The point is we are who we are and we get what we get. Most of it is not our choice. Most of it is the luck of the draw.
Then, if that’s accurate, and no matter how you slice it, it seems accurate to me, the bottom line is: what makes us who we are is what we do with what we get.
We get what we get. We know what we know. We do what we do.
And so it goes.
But of course there’s so much more.
So on top of being a first generation immigrant from Hungary, my father was born poor, dirt poor is the old expression. He was an Orthodox Jew born to a very learned father whom I never met. He was Orthodox until he went into the service. He was dealt the depression and left school in eighth grade to go to work to help support his family.
He got what he got.
Then came the war. He did what he did. Like so many other true Americans, he enlisted and went to that war. In between, he met my mother. That’s a whole other story for another time. Short version for here and now is that his sister married my maternal grandmother’s brother (or my aunt on my father’s side was married to my great uncle on my mother’s side) and somewhere in there my father and mother met, and for whatever else there was, in 1942 they married before he went overseas.
And so it goes.
Although my mother had the still-born twin and two miscarriages physically, my father got them as well, as well as the sickly baby deemed not likely to survive, but who did survive, and then later the baby with the lazy eye, me.
We all got what we got.
It was different back then. And this is important to understanding how it is now. Back then, and we’re not talking so long ago, only about roughly seventy years, and really all the time before then too, people had a work ethic. I’m not talking about whether or not they wanted to work or if they liked working. I’m talking about a work ethic, plain and simple.
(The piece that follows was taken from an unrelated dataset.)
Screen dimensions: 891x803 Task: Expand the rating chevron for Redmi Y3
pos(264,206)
Life was simple. You went to school, you graduated (or not) and you went to work. A few people back then went to college and became professionals. You were taught as a matter of fact that there was no such thing as a free ride.
As a point of history, welfare in the US starts during the Great Depression in the 1930s. But welfare as we know it today, where a person who is not elderly or disabled can receive aid from the federal government, does not start until the 1960s, after the Great Society Legislation passed by LBJ in 1964-5, right after and in the wake of the assassination of President Kennedy.
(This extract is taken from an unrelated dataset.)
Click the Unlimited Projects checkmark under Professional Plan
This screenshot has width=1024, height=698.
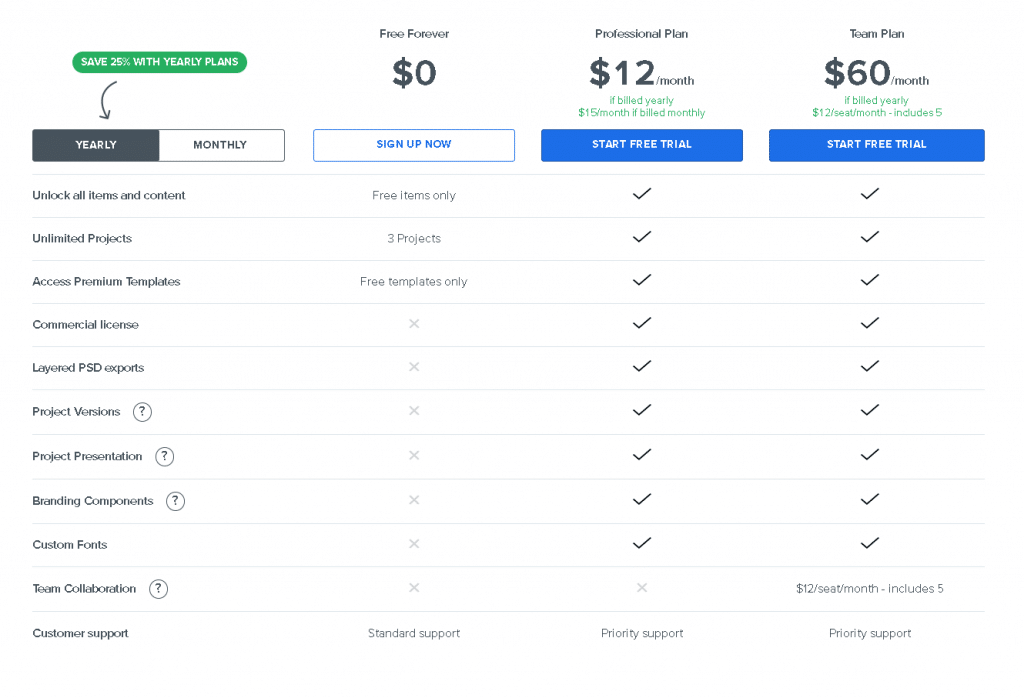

And by the way, as a pure aside, LBJ was probably more crass and vulgar than Donald Trump, but he was a Democrat so… And JFK purportedly had more than 500 women while he was in the White House, but he was a Democrat too, so…
Anyway, it was different back then. Back then you might have bitched about it, but no one was helping you in any way, so you went to work. As a parent, you taught your kids that no one was going to give you anything and nothing is free. You were taught that after you were done with school you had to go to work.
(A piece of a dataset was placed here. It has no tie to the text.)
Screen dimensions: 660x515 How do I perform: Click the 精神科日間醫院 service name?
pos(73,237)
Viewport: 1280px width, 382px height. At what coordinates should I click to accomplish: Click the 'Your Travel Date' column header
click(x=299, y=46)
It is what it is and that’s what it was.
More. You were taught to be a responsible person and a responsible citizen. You were taught to learn to take care of yourself and be responsible for doing just that, and you were taught to be proud of being able to do that. You were taught to take pride in who you were, but more, you were taught to be responsible for who you are.
That was then, and now, except for our older generation, people like me, then is gone and if the Democrats have their way, they will make sure it is dead, wholly gone, and they will bury it forever and all of us too.
And so it goes.
(To be continued)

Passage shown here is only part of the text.